Alexia Campocasso est une jeune ancienne élève de la section ASSP du Lycée Darche de la promotion de juillet 2021. Depuis quelques semaines, elle a accompli le rêve de sa vie professionnelle, à savoir travailler dans le secteur funéraire. Elle répond aujourd’hui à un entretien très enrichissant portant sur un début de carrière originale, à retrouver ci-dessous…

 

 

– Bonjour Alexia, comment vas-tu depuis le mois de juillet 2021, lorsque tu as appris l’obtention de ton Bac Pro ASSP option Structure ?

Je vais super bien. Merci ! (rires)

 

– Tout d’abord, deux questions qui me brûlent les lèvres… À quand remonte ce désir d’avoir voulu travailler dans le secteur du funéraire ? Et quelle en est l’origine ?

Je dois avouer que je « baigne » un peu « là-dedans » depuis mes douze ans ! En fait, c’est une sorte de « métier familial » depuis que mon père et mon oncle ont été conseillers funéraires et que mon grand-père était marbrier.

 

– Raconte-nous quel a été ton parcours professionnel après l’obtention du Bac Pro ASSP il y a bientôt deux ans…

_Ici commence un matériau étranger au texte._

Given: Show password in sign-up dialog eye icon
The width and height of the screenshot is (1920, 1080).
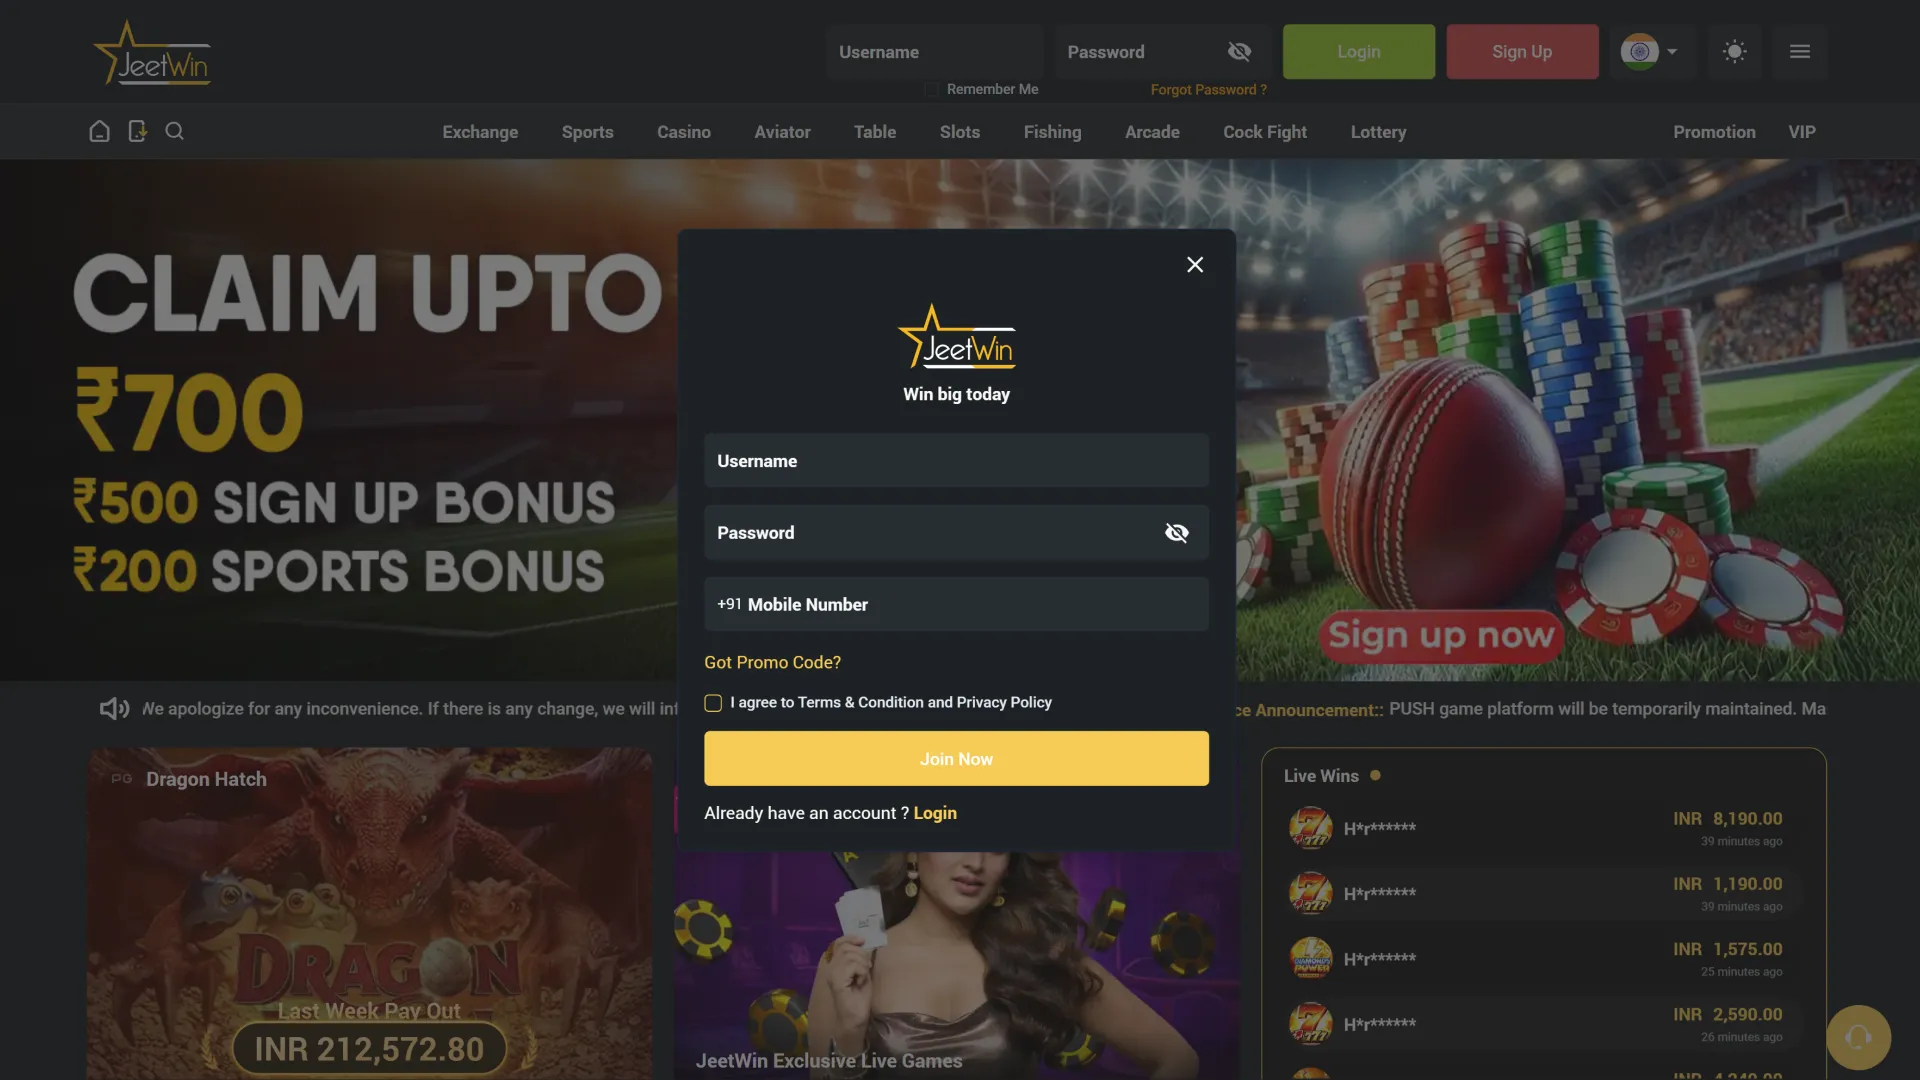Looking at the screenshot, I should coord(1177,533).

Après le Bac Pro, j’ai travaillé quelques mois dans le commerce en tant que caissière dans un supermarché (Match) à Villerupt. Mais il n’y avait pas de rapport avec ma formation et mon Bac Pro ASSP. Je me suis donc inscrite au chômage et à la Mission locale pour obtenir des aides financières afin de préparer ma formation de conseillère funéraire. Celle-ci coûtait environ 2 800 € ; une somme assez élevée ! En revanche, j’ai dû insister auprès de Pôle emploi parce que pour eux, j’étais beaucoup trop jeune pour exercer ce métier-là…

La Mission locale m’a soutenu de A à Z dans ce projet ! J’ai pu passer une immersion en octobre 2022 au sein de l’entreprise Lexy Funéraire à Lexy.

 

À partir du moment où j’ai pu prouver à Pôle emploi que j’étais vraiment motivée pour faire ce métier-là, ils ont payé ma formation. Celle-ci a débuté le 9 janvier 2023 alors j’ai effectué deux stages de 10 jours chacun à Lexy Funéraire, au cours des mois de janvier et mars derniers. Et le 14 mars, j’ai passé à Paris mon diplôme national de conseillère funéraire et de maîtresse de cérémonie.

 

– En quoi consistent les épreuves pour l’obtention de ce diplôme ?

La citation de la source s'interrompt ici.